Yes, there is something very Proustian about Bellow. Marcel could have said, as Chick does, "At a certain depth there were places in your psyche that still belonged to the Middle Ages." Some of Bellow's own virtues belong to the Middle Ages. He has a Chaucer or Boccaccio side. Little stories nest inside bigger stories, and there are two-sentence throwaway accounts that would be thought of as stories in their own right, if we were as used to epigrams and short forms as, say, the Japanese are. I think of Henderson's description of how his brother drowned trying to swim across a river in his army boots, or how he and his mates were deloused after an outbreak of crabs. They don't strike one immediately as indispensable, but no reader would wish them removed. The littlest parts recapitulate the bigger project, a very medieval way of building a work of art. That's what Proust, pickled in Ruskin on Gothic architecture, thought he was getting at. Your notion of Bellow's oeuvre as "The Big Book of Bellow" is a satisfying one.

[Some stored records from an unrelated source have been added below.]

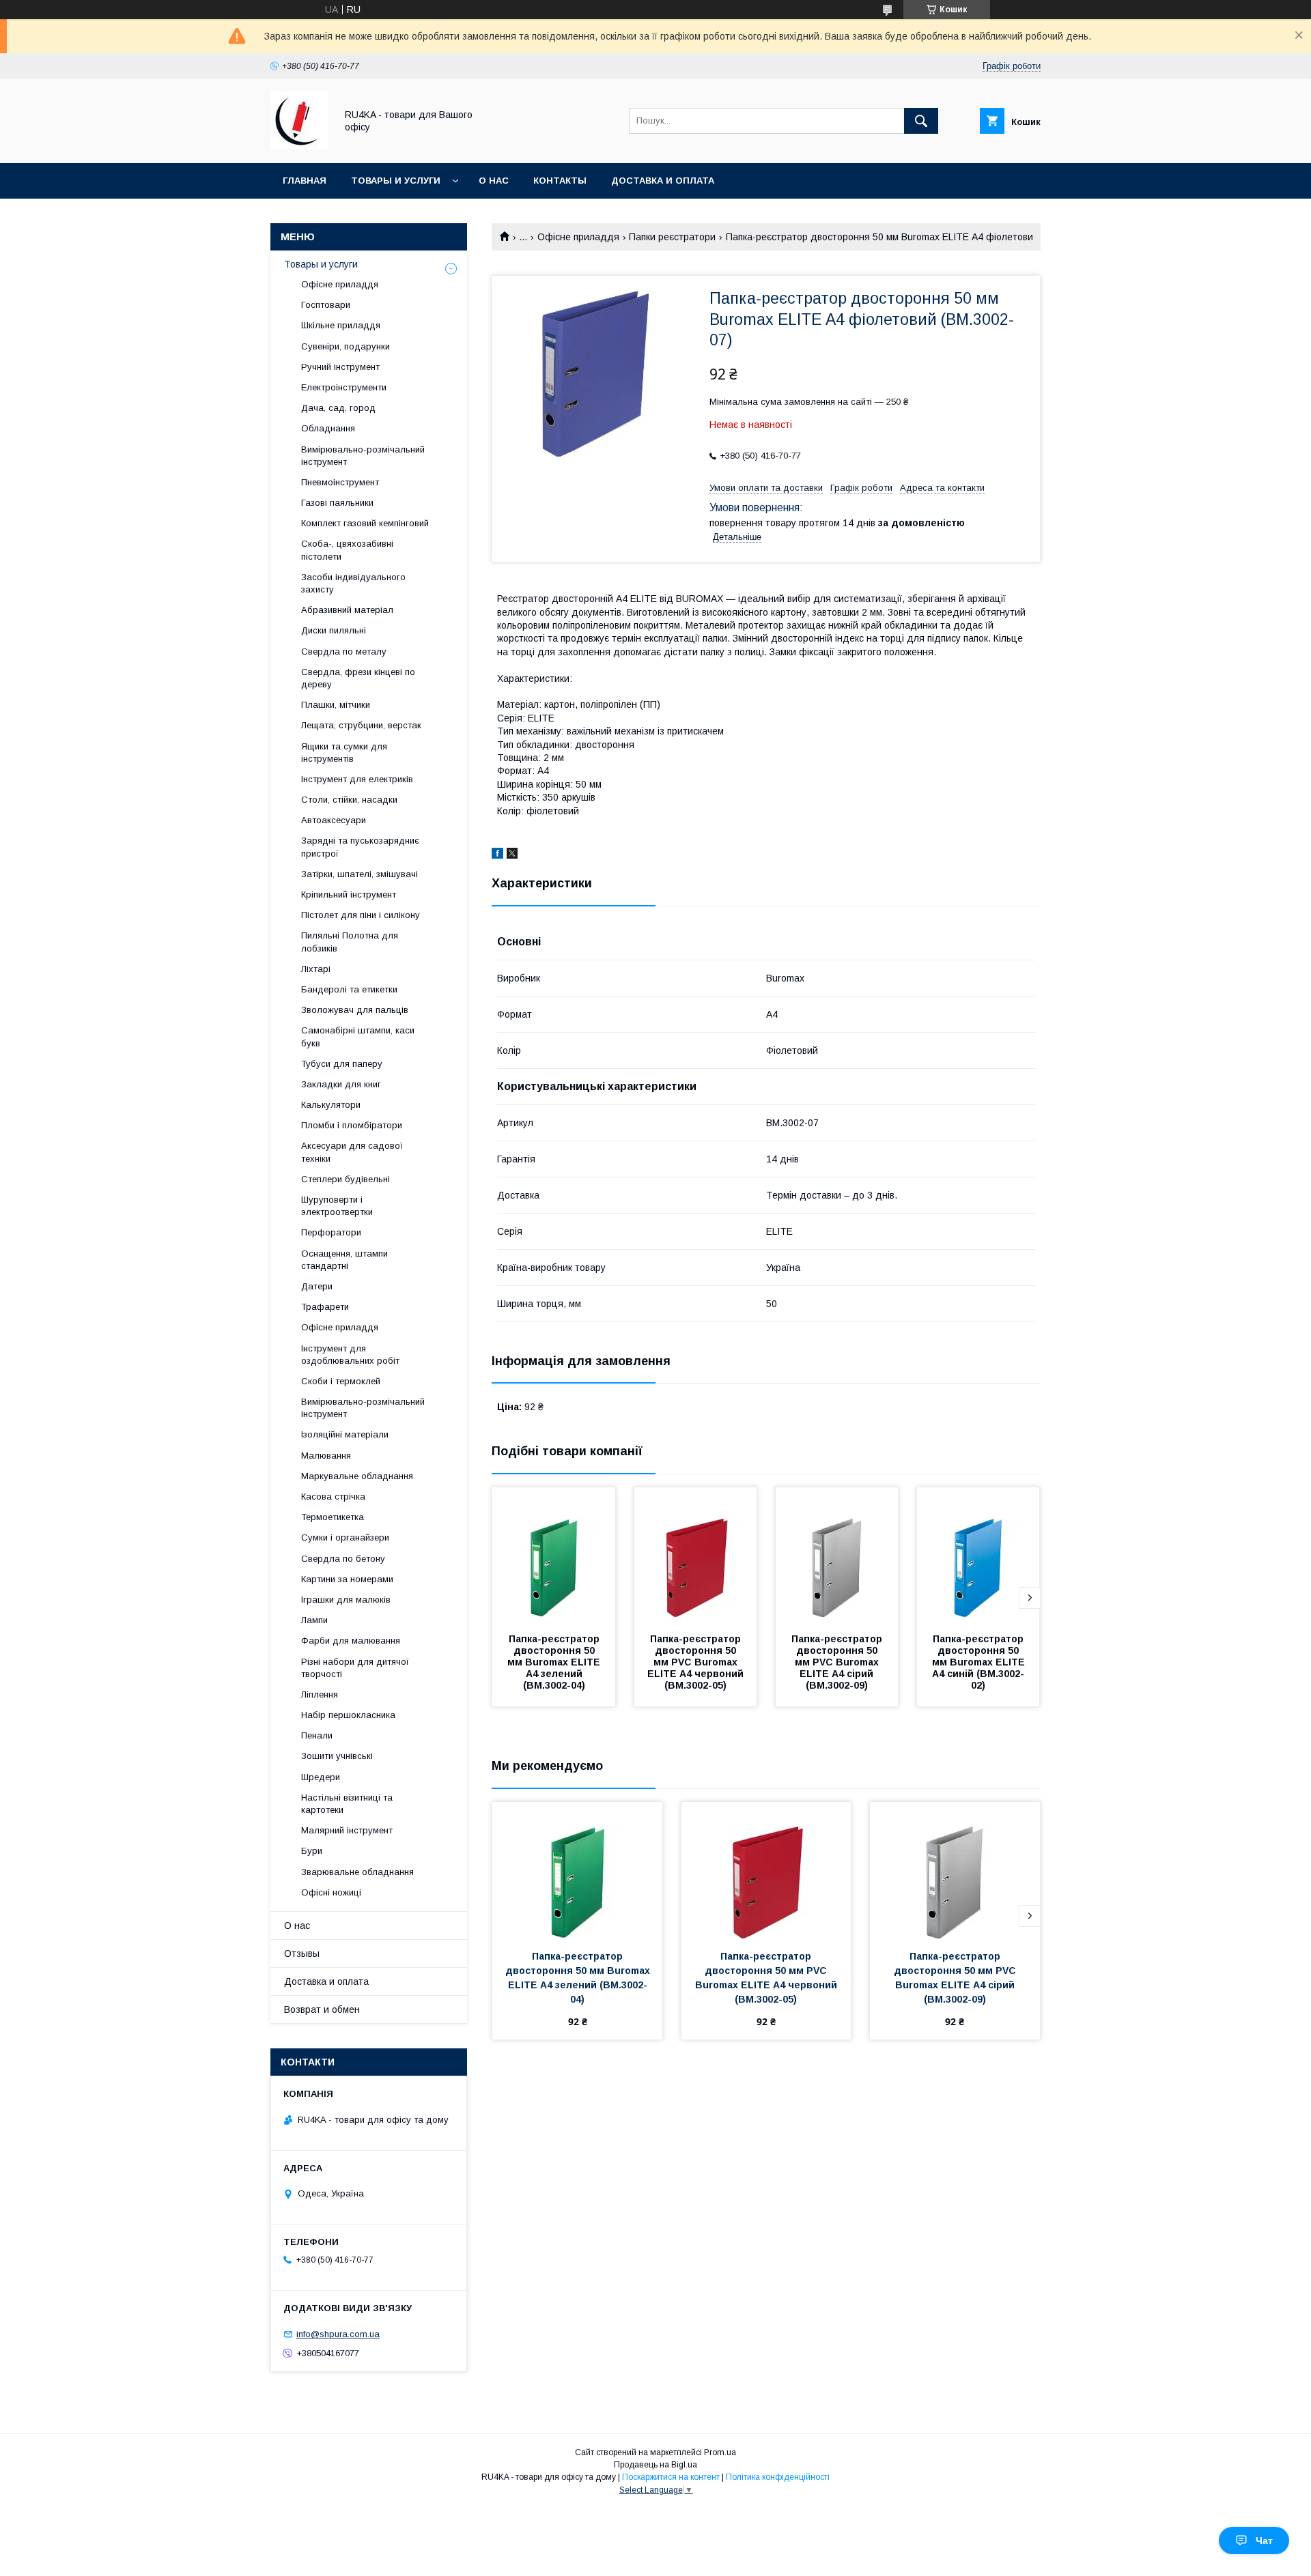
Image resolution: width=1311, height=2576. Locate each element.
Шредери (320, 1777)
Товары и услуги (395, 180)
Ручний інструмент (340, 367)
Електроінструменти (343, 387)
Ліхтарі (315, 969)
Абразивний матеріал (347, 610)
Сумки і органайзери (345, 1537)
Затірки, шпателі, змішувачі (359, 874)
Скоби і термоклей (340, 1381)
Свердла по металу (343, 651)
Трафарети (325, 1307)
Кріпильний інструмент (348, 894)
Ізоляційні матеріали (345, 1434)
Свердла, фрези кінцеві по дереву (358, 678)
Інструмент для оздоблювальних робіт (350, 1354)
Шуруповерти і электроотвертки (337, 1205)
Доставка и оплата (662, 180)
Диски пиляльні (333, 630)
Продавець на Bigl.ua (655, 2465)
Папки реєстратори (672, 236)
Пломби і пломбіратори (351, 1125)
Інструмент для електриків (357, 779)
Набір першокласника (348, 1715)
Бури (311, 1851)
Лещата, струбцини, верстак (361, 725)
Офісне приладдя (578, 236)
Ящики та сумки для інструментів (344, 752)
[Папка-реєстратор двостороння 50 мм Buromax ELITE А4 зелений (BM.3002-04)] (553, 1555)
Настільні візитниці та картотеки (347, 1803)
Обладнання (328, 428)
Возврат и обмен (322, 2009)
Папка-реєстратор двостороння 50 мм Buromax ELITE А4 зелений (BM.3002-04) (555, 1662)
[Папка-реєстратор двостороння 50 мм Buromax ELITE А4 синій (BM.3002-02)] (978, 1555)
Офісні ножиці (331, 1892)
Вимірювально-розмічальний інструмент (363, 455)
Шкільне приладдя (340, 325)
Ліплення (319, 1694)
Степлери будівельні (345, 1179)
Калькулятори (331, 1105)
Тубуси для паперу (341, 1064)
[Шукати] (921, 121)
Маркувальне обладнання (357, 1476)
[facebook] (497, 855)
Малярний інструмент (347, 1830)
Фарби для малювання (350, 1640)
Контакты (560, 180)
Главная (304, 180)
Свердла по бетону (343, 1559)
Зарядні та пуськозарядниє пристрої (360, 846)
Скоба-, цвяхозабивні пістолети (347, 550)
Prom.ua (720, 2452)
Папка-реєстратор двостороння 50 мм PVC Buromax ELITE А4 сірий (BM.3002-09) (838, 1662)
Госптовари (325, 305)
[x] (512, 855)
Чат (1264, 2540)
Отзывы (302, 1953)
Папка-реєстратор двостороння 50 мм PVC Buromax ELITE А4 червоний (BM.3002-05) (696, 1662)
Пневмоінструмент (340, 482)
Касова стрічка (333, 1496)
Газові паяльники (337, 503)
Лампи (314, 1620)
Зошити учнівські (337, 1756)
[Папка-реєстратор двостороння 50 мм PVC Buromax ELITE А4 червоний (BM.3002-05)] (695, 1555)
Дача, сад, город (338, 408)
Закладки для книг (341, 1084)
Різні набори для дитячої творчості (355, 1668)
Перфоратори (331, 1232)
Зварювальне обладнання (357, 1872)
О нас (494, 180)
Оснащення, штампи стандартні (344, 1259)
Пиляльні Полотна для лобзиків (349, 941)
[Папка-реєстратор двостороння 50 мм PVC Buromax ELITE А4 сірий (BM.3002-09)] (837, 1555)
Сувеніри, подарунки (345, 346)
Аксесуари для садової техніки (352, 1152)
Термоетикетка (332, 1517)
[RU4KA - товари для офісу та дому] (299, 145)
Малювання (326, 1455)
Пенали (317, 1735)
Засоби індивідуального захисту (353, 583)
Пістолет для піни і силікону (360, 915)
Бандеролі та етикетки (349, 989)
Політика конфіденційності (778, 2477)
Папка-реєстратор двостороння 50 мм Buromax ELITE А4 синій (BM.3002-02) (980, 1662)
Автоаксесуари (333, 820)
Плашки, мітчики (335, 705)
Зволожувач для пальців (354, 1010)
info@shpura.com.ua (338, 2334)
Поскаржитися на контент (671, 2477)
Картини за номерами (347, 1579)
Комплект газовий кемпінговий (365, 523)
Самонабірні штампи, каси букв (357, 1036)
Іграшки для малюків (346, 1599)
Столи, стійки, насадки (349, 800)
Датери (317, 1286)
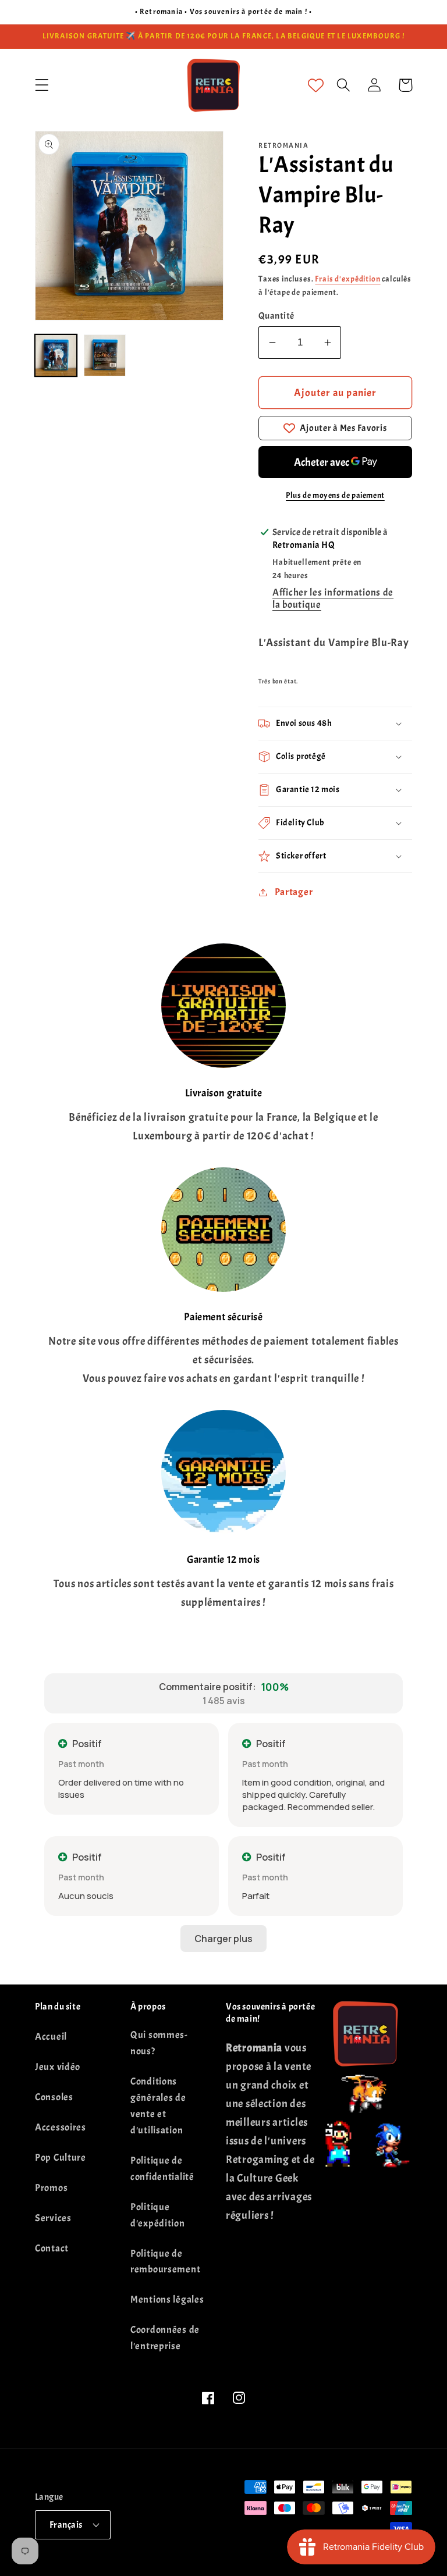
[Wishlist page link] (316, 85)
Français (66, 2525)
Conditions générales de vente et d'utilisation (158, 2105)
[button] (42, 85)
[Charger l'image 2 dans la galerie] (105, 355)
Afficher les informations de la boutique (332, 598)
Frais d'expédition (347, 278)
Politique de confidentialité (162, 2168)
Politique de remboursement (165, 2261)
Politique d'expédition (157, 2215)
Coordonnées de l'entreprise (165, 2338)
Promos (51, 2188)
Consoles (54, 2097)
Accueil (51, 2036)
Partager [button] (294, 892)
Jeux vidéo (57, 2067)
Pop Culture (60, 2157)
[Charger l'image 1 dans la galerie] (56, 355)
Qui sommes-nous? (159, 2043)
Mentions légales (167, 2299)
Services (53, 2218)
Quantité (276, 316)
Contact (52, 2248)
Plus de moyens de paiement (335, 495)
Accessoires (60, 2127)
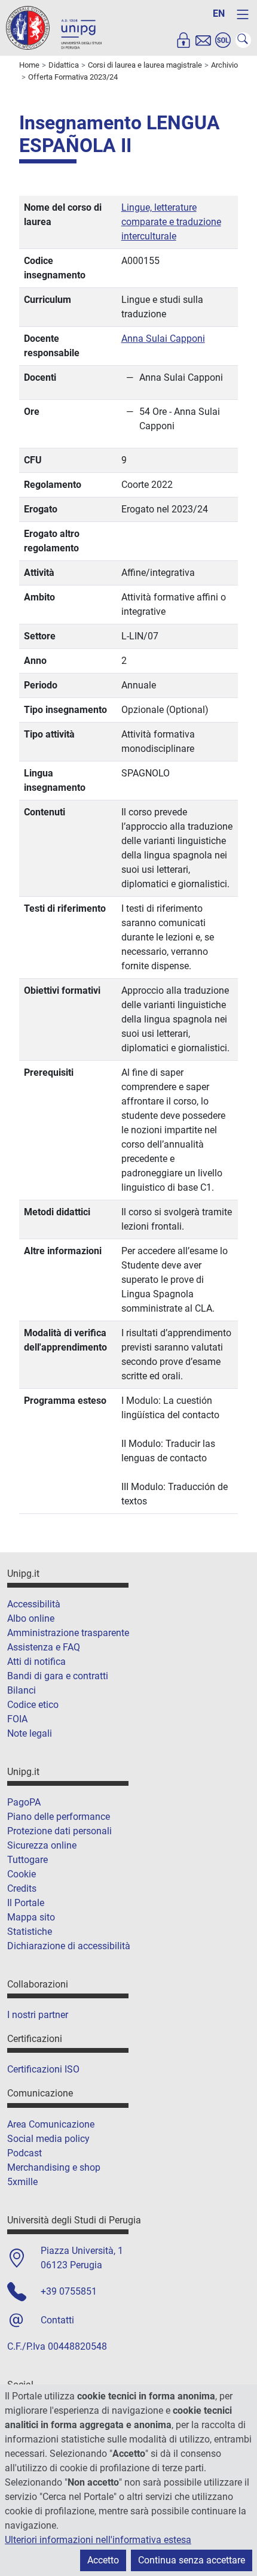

At one point, Chick says of Ravelstein, "He had no patience with 'this insight bullshit' and preferred wit or even downright cruelty to friendly, well-meant interpretations of the conventional, liberal kind." That should remove any mystery about what drew Bellow to Bloom. Insight, of course, is Bellow's stock-in-trade, but it's always manifested through a description of real things. "Ordinary daily particulars were my specialty," says Chick. That stubble on Ravelstein's scalp that you mention is the most haunting of these daily particulars--not for what it looks like, but for what it says. Ravelstein had wanted people to think that his natural scalp was bald in a manly way; not wispy in a wimpy one--so he shaved it. Piercing the wall of vanity that Ravelstein has painstakingly built does not leave Chick happy; it leaves him feeling guilty. And that's the tone of the whole book. Parts recapitulating wholes. Noticing the stubble is a novel in itself.
Like Kingsley Amis, Bellow flaunts a Don't-Give-Me-That-Crap commonsensicality. The reader feels a cathartic pleasure in seeing things squared with the way he knows them to be. This is the voice you hear when Chick confronts his own death. The doctor who visits him after his recovery doesn't say, "Glad you're feeling better"; he says, "I wouldn't have given two cents for your life." And it's the voice you hear when he talks about Ravelstein's disease. There is an understandable temptation to pose over AIDS, to "understand" it away. Bellow will have none of that. Chick is not the kind of person who thought he would have AIDS to deal with in his life, and it scares the living bejaysus out of him: "... on the white inner arms you could see the veins. You couldn't help but think of the contaminated blood in them." The saddest undercurrent in the book--still something of a mystery to me--is that Ravelstein/Bloom is so terrified of letting anybody know he has it. (The black humor of the moment when Ravelstein's nurse breaks into a gathering of friends, none of them clued in, and says, "It's time for your AZT"!) But Ravelstein's friends desperately want to know, and the hint-hint curiosity of Professor Battle is well-handled:
"He's not in the best of health, is he?"
"He's one of those tall, strong, always ailing men."
"But isn't he more ailing than usual?"
What fun this has been, Jonathan. You alerted me to a lot of things in Ravelstein I wouldn't have seen otherwise. Here's hoping Slate lets us discuss the next Bellow book. Maybe the author of the last great novel of the 19th century (Augie March) will write the first great novel of the 21st. But to think that Bellow has written so vividly of both Al Capone's Chicago and Michael Jordan's is dizzying enough.